Zeolitic imidazolate frameworks (ZIFs) are
an interesting class of metal-organic frameworks, structured by tetrahedrally
configured transition metal cations bridged by imidazolate (Im).
ZIFs are able to reproduce the zeolitic topology but
also incorporate the electronic properties of the transition metal ions.[1]
In this research, novel high-temperature
polymorph of sodium imidazolate, HT-NaIm was
discovered.
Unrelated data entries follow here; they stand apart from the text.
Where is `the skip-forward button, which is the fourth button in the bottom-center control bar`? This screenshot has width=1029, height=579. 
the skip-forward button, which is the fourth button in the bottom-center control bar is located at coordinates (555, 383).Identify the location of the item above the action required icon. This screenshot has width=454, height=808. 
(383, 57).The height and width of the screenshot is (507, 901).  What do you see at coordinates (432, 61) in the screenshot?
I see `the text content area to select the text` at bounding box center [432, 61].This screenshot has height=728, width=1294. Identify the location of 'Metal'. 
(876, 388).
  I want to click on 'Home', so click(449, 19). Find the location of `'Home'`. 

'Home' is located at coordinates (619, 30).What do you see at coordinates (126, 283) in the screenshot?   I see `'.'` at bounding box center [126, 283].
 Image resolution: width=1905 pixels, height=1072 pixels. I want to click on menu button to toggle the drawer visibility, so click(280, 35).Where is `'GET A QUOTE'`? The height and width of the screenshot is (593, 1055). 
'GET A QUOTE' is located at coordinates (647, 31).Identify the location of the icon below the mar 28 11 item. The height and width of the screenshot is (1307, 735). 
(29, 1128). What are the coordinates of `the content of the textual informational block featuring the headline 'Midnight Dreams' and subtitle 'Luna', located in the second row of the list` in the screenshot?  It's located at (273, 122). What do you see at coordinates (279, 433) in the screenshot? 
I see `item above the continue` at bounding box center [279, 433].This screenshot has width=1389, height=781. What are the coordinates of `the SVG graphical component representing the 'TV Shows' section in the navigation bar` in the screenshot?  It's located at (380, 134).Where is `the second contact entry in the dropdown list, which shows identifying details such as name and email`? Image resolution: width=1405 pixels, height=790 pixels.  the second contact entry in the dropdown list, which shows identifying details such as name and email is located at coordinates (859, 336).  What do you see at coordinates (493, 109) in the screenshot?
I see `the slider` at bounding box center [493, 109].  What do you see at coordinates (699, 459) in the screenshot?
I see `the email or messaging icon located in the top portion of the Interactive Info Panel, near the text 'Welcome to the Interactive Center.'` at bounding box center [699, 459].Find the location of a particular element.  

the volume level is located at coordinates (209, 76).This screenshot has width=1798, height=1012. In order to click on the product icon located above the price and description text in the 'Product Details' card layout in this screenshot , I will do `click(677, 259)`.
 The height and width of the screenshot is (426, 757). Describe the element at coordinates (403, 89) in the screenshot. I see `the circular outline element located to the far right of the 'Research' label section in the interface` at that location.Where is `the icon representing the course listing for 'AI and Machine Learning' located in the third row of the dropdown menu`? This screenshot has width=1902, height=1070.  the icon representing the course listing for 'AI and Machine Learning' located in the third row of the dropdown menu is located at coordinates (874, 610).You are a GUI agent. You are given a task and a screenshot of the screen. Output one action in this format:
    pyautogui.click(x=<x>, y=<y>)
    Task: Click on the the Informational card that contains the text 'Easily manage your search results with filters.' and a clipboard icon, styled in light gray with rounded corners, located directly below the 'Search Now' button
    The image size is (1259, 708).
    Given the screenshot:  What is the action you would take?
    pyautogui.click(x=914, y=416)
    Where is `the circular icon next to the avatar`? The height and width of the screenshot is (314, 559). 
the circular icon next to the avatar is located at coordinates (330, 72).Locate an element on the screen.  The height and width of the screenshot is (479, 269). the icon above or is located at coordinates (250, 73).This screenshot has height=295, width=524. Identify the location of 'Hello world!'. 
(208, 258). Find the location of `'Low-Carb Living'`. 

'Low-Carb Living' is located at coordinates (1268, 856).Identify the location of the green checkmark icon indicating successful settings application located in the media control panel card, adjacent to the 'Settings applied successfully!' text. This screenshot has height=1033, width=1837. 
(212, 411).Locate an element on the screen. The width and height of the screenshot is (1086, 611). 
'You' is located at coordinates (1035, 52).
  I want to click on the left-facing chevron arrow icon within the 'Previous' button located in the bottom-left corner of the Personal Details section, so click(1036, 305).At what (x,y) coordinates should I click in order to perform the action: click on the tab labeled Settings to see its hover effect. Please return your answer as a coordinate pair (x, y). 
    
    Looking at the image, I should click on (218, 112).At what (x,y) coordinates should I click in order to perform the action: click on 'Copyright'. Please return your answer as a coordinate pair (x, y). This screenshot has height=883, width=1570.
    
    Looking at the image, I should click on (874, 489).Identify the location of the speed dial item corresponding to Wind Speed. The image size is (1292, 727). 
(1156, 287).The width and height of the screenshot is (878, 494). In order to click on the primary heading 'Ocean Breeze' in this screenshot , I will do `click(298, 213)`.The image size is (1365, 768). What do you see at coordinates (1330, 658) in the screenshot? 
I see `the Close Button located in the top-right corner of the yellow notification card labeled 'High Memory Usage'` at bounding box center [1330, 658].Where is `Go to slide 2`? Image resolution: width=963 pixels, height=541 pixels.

Solid-state NMR was used for initial elucidation of structural
features, the crystal structure was
determined by single-crystal X-ray diffraction, while the in-situ HT-XRPD experiments utilizing synchrotron radiation have
been performed in order to gain the insight into the structural evolution and
thermal stability which was additionally analized by
differential thermal analysis and hot stage microscopy measurements. HT-NaIm exhibits pores of 50 Å3 that suggest
possible application for gas sorption/separation. Once formed, high-temperature polymorph of NaIm retains its structure and remains stable at room
temperature, what is important application-wise.
Additionally, new family of mixed
bimetallic imidazolates AMIm3 (A=Na, K; M=Mg, Mn) has been
synthesized and crystal structures were determined from powder X-ray
diffraction data. Temperature aided decomposition during in-situ SR HT-XRPD experiments gave the information about
structural changes ad thermal stability of the prepared samples. All compounds
have the imidazolate ligand connected to four metal cations forming a complex
3D network with channels running along the c-direction,
thus showing the similar sorption potential because of the empty volume of
around 30 Å3 incorporated inside the channels (Figure 1).[2]
The
authors acknowledge the Swiss-Norwegian Beamlines of ESRF for the allocation of
beamtime and excellent support with the data collection.